Top 20 Merle Haggard Songs: The Fightin' Side of Me (#4)
By Four Walls
@FourWalls (86966)
United States
April 15, 2016 10:03pm CST
I continue through a way-too-brief look at what are my personal favorite Merle Haggard songs. We were talking about Merle last night after the Robbie Fulks show, and both steel player Pete Finney and bass player Todd Phillips agreed with my inclusion of Hag's cover of "No Time to Cry."
On to number 4.
#4: The Figthin' Side of Me
Much like "Okie From Muskogee" and "Mama Tried," "The Fightin' Side of Me" is a song that is closely associated with Merle Haggard's career. And, much like "Okie From Muskogee," this song became an anthem of sorts, an "answer song" to all of the anti-war songs and anti-American sentiment that was prevalent in the late 60s.
People who think it was great to be alive in the 60s because of the terrific music don't really know what it was like to be alive in the 60s. I remember the curfews and the riots after Reverend Martin Luther King's assassination in 1968. (For you trivia buffs, the only documented time that the legendary Grand Ole Opry program was ever canceled in its 90-year history was the Saturday after the King assassination, because of the riots. Does that sound like a fun time to be alive?
) There were protests against the ramping-up war in Vietnam all over college campuses. It was an ugly chapter in American history.
Into that fray stepped the Poet of the Common Man with this anthem for the "Silent Majority," the people who supported the troops (not necessarily the war but the men who were sent to fight [remember, the soldiers don't start the wars, the politicians do...as Mel Tillis famously wrote in "Ruby, Don't Take Your Love to Town," "It wasn't me that started that ol' crazy Asian war"]) and didn't like people using the freedoms that American take for granted (such as free speech) to trash the very country that gave them those freedoms.
America isn't perfect, and I shake my head in complete disbelief at these people who think it is. One in five homeless Americans is one of those "fighting men" who "fought" for our freedoms, shackled by a bureaucratic system that's supposed to be helping them but instead goes out of its way to bog down their claims for disability and treatment. No, this country isn't perfect. But the way to improve it is, instead of "running down our country," is work to make it better.

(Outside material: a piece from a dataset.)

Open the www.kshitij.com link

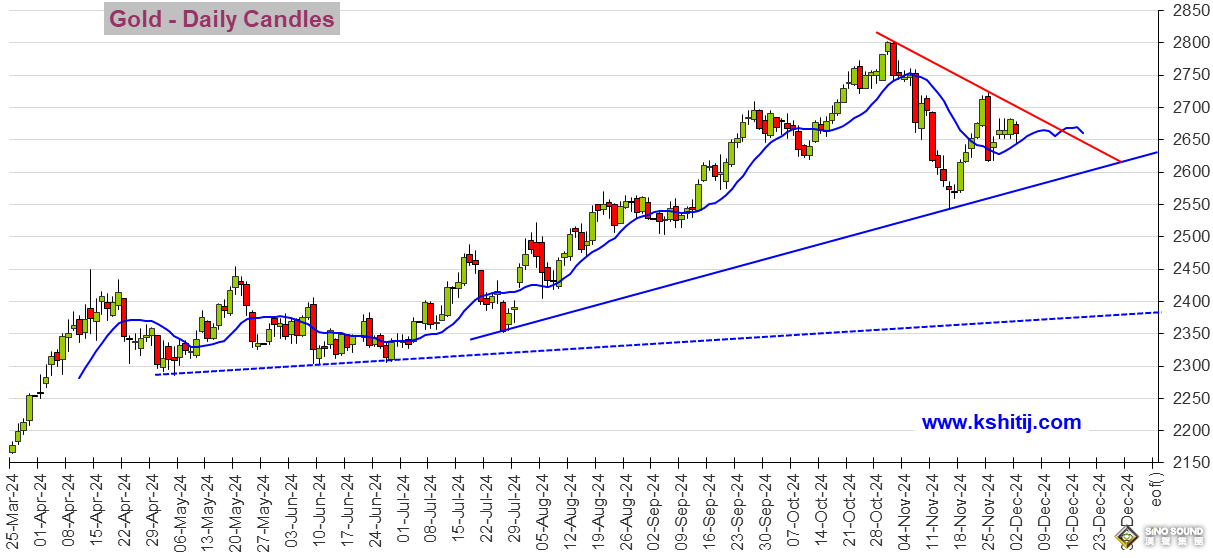coord(1000,423)
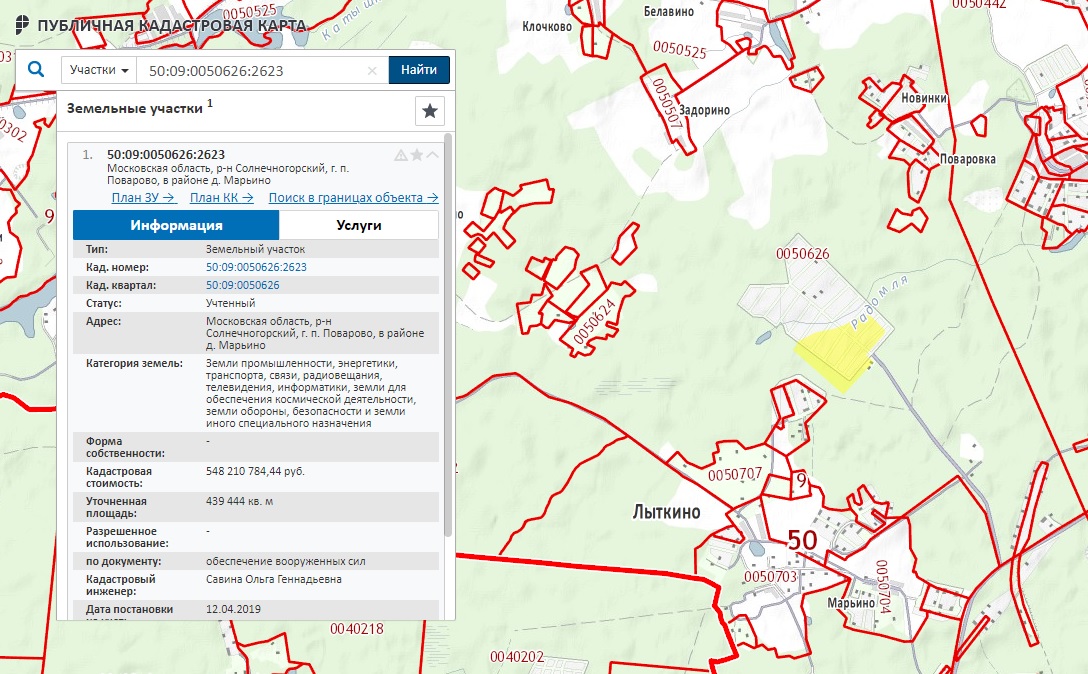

The song's message still resonates with me, not as some "redneck anthem" but as a genuine plea to stop complaining and fix what you can about this (or any other) country.
The Fightin' Side of Me
Written by Merle Haggard
From The Fightin' Side of Me, 1970
) There were protests against the ramping-up war in Vietnam all over college campuses. It was an ugly chapter in American history.

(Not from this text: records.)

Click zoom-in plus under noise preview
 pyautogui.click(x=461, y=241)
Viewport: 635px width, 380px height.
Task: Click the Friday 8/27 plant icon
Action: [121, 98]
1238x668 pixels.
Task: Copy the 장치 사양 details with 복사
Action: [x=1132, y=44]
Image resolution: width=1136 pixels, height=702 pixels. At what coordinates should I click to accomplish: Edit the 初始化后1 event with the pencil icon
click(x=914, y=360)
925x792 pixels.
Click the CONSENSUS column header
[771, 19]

Into that fray stepped the Poet of the Common Man with this anthem for the "Silent Majority," the people who supported the troops (not necessarily the war but the men who were sent to fight [remember, the soldiers don't start the wars, the politicians do...as Mel Tillis famously wrote in "Ruby, Don't Take Your Love to Town," "It wasn't me that started that ol' crazy Asian war"]) and didn't like people using the freedoms that American take for granted (such as free speech) to trash the very country that gave them those freedoms.
America isn't perfect, and I shake my head in complete disbelief at these people who think it is. One in five homeless Americans is one of those "fighting men" who "fought" for our freedoms, shackled by a bureaucratic system that's supposed to be helping them but instead goes out of its way to bog down their claims for disability and treatment. No, this country isn't perfect. But the way to improve it is, instead of "running down our country," is work to make it better.
The song's message still resonates with me, not as some "redneck anthem" but as a genuine plea to stop complaining and fix what you can about this (or any other) country.
The Fightin' Side of Me
Written by Merle Haggard
From The Fightin' Side of Me, 19703 people like this
2 responses
@teamfreak16 (43690)
• Denver, Colorado
16 Apr 16
I remember this. The protest songs protest song! I love protest songs in general, even one that protests them.
By the way, I had no idea Mel Tillis wrote "Ruby."
1 person likes this
@FourWalls (86966)
• United States
16 Apr 16
That's one of his signature songs, along with "Detroit City." Interesting side note about Tillis: he wrote on the liner notes of Jim Reeves' album Missing You that when he first got to Nashville and was struggling with his career as well as his speech, Reeves offer to pay for speech therapy for Tillis.
1 person likes this
@teamfreak16 (43690)
• Denver, Colorado
16 Apr 16
@FourWalls - Huh. Once again, I've learned something new!
1 person likes this
@JohnRoberts (109841)
• Los Angeles, California
16 Apr 16
I too can remember growing up in the 60s and while I am well aware of Vietnam and the violent social unrest, I still believe that was a better era with the exception of being a draft age male. We are still suffering violent social unrest and rioting with the added bonus of terrorist attacks. If you wanted a job at 15, you could get a job. Anyway, I digress and understand Haggard's message.